Personally I would like wide avx2 and avx512 adoption in chips, because without them the code lags in adopting the speed enhancements that the cpu can actually give. But I would also like the chips to be less "hacked" to solve problems like splitting 128 bit lanes and using vzeroupper, or having irrelevant slowdown issues with zmm register usage, etc. The moment intel gives the set to the people, this should be good to go, not need hacks in code or OS to play well. I think it creates needless irritation for everyone. And please no 500 flavors of avx512. This is a fricking nightmare to support by coders.
In terms of chips I would also like to see larger L1 instruction caches because opcodes have been getting larger and larger for these commands and yet L1 instruction cache size is almost the same for 15 years. Sure, we have bigger μop caches, but it's not the same.
a) a lot of avx-512 instructions subset fragmentation which makes this thing rediculous. I mean instruction sets like sse, avx, avx2, are already too fragmented and then you get 10 flavors of avx-512 on top of that. WTF.
b) the powering-down issue that makes the rest of the cpu crawl so alternating avx-512 instructions, or having a server that has one instance use avx-512 creates issues to other server instances. I think it was done due to the 14nm issue.
c) various workarounds that need to be implemented to have avx perform correctly... like vzeroupper in the code... or having the OS check whether certain avx (z/y) registers were used in order to do, or not do, some things in order to do things differently and avoid slowdowns. These arise out of the intel "hacks" and then end up in the OS code as workarounds.
In theory avx512 should be much more power efficient than avx2. It doesn't matter if, say, a cpu that used to burn 100w now does 140w, or if it is underclocked, but how many results you can get out of certain watts. If, for example, avx512 can double the throughput of avx2, that's a 100% gain. If you get consumption from 100w to 140w, then that's a fantastic perf/watt gain. And if you underclock to, say, 70% of the speed and only get +70% throughput for, say, similar avx2 watts, then that's good too. The rationale that "avx2 should be enough" that Linus said, cannot and does not increase perf/watt. Redditors say "ohhh but it burns so much". Yeah but it puts out 60-80% more throughput in terms of results. They are not factoring perf/watt. Only watts. Watts can be adjusted downwards and then you can keep the throughput gains vs inferior vectors (avx2) at similar watts.
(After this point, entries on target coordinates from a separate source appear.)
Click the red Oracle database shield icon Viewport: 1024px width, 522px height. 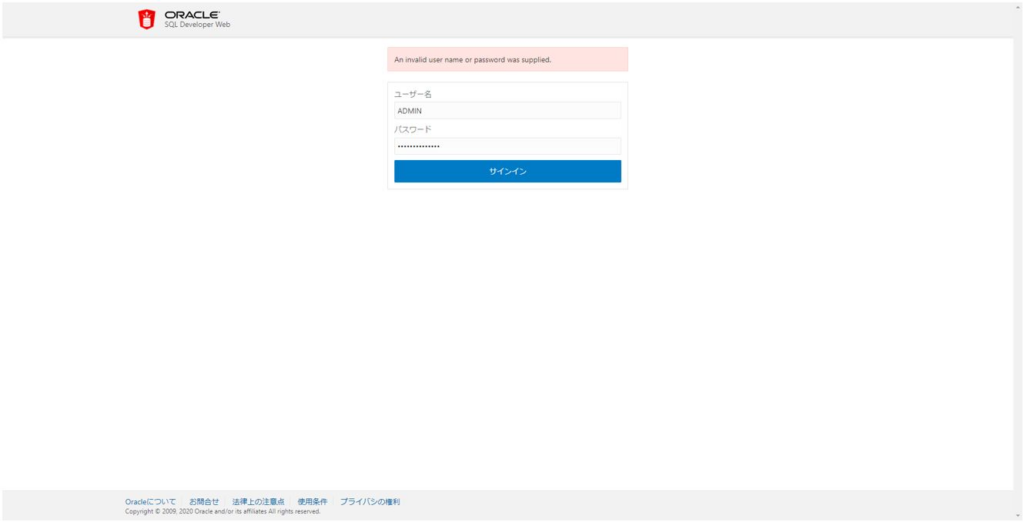[147, 19]
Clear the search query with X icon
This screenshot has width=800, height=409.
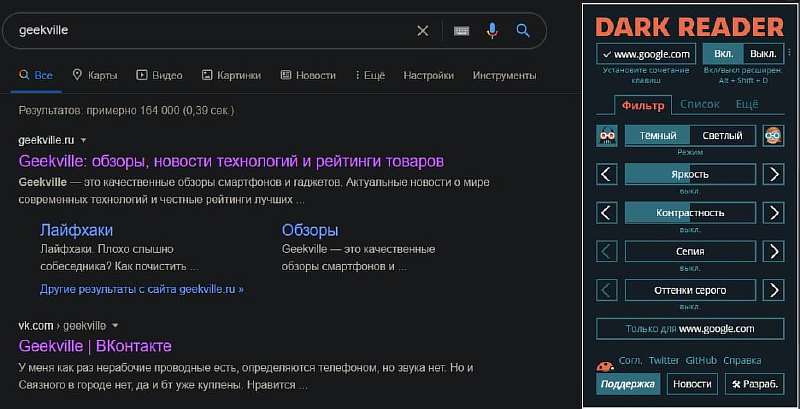pos(423,31)
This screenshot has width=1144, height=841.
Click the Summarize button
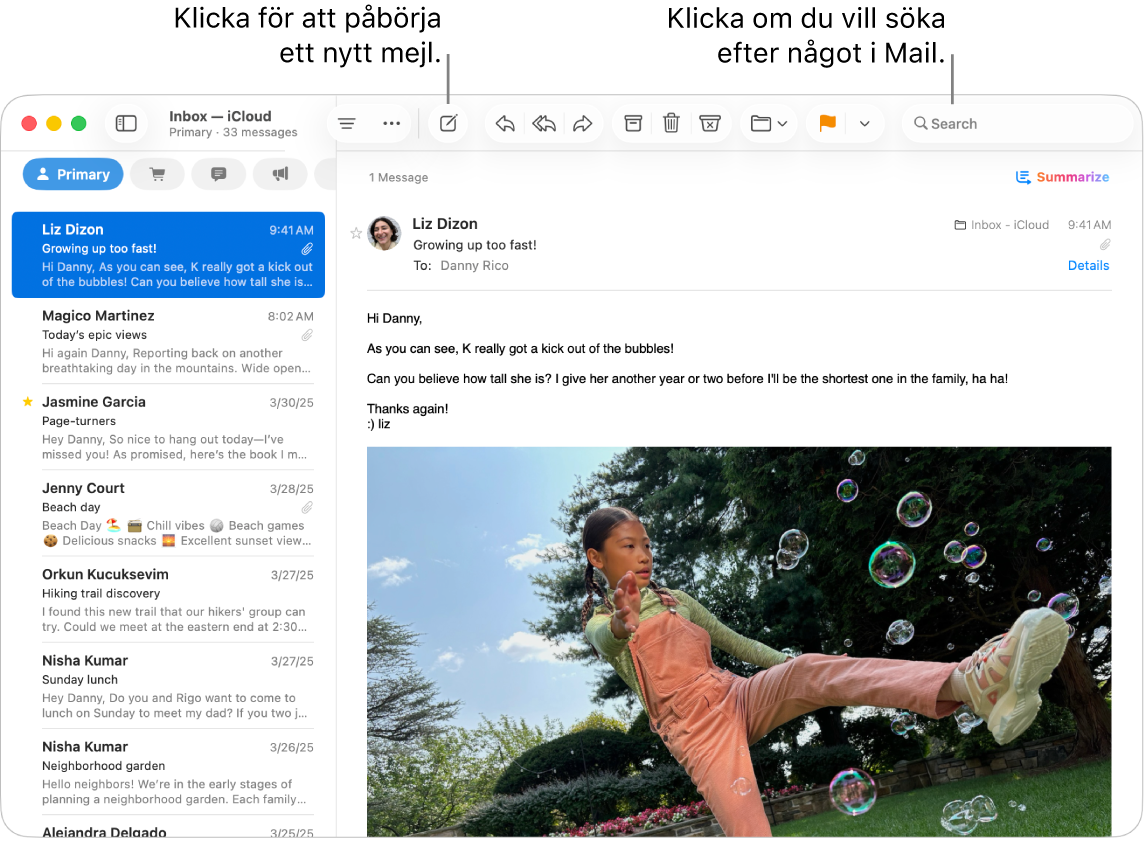[1063, 176]
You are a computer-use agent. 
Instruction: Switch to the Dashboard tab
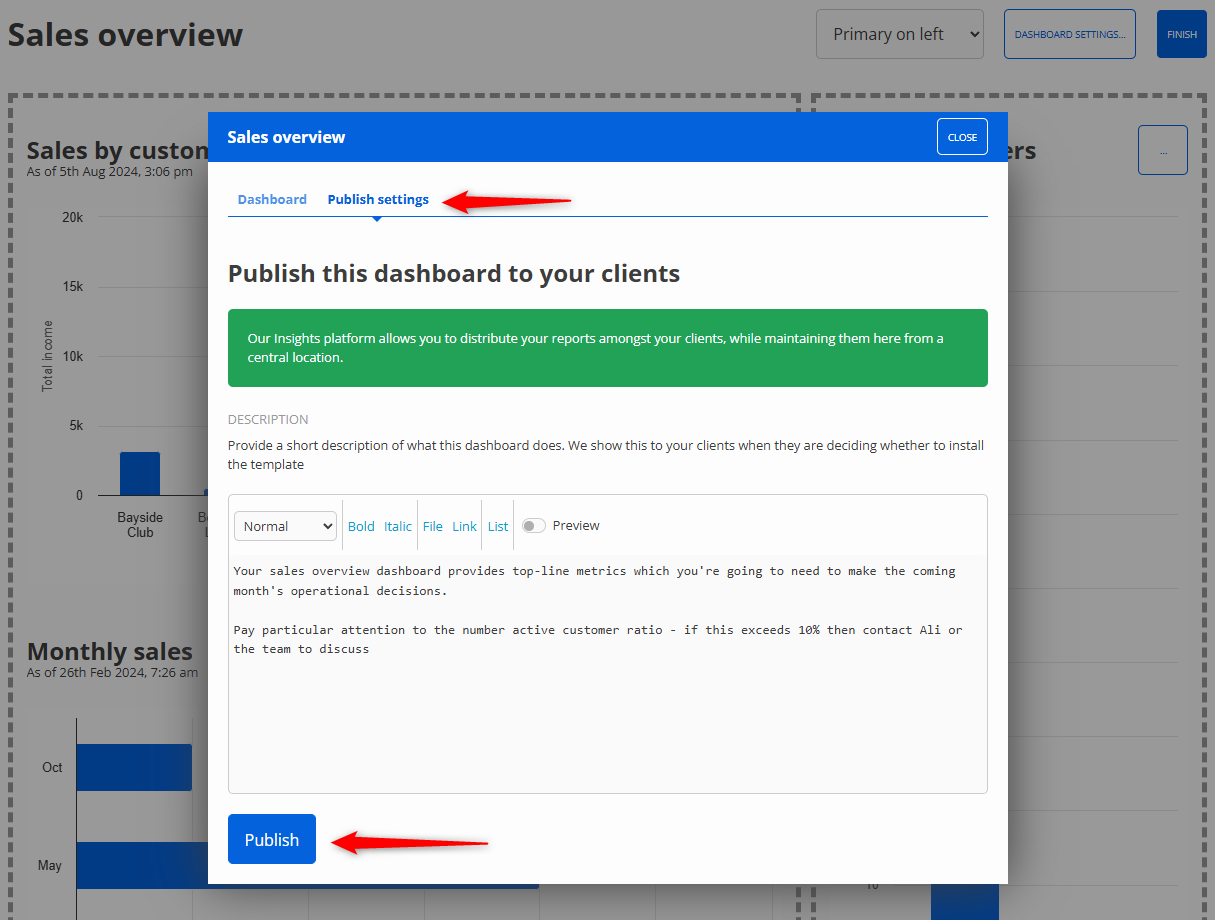(x=272, y=198)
Personally I would like wide avx2 and avx512 adoption in chips, because without them the code lags in adopting the speed enhancements that the cpu can actually give. But I would also like the chips to be less "hacked" to solve problems like splitting 128 bit lanes and using vzeroupper, or having irrelevant slowdown issues with zmm register usage, etc. The moment intel gives the set to the people, this should be good to go, not need hacks in code or OS to play well. I think it creates needless irritation for everyone. And please no 500 flavors of avx512. This is a fricking nightmare to support by coders.
In terms of chips I would also like to see larger L1 instruction caches because opcodes have been getting larger and larger for these commands and yet L1 instruction cache size is almost the same for 15 years. Sure, we have bigger μop caches, but it's not the same.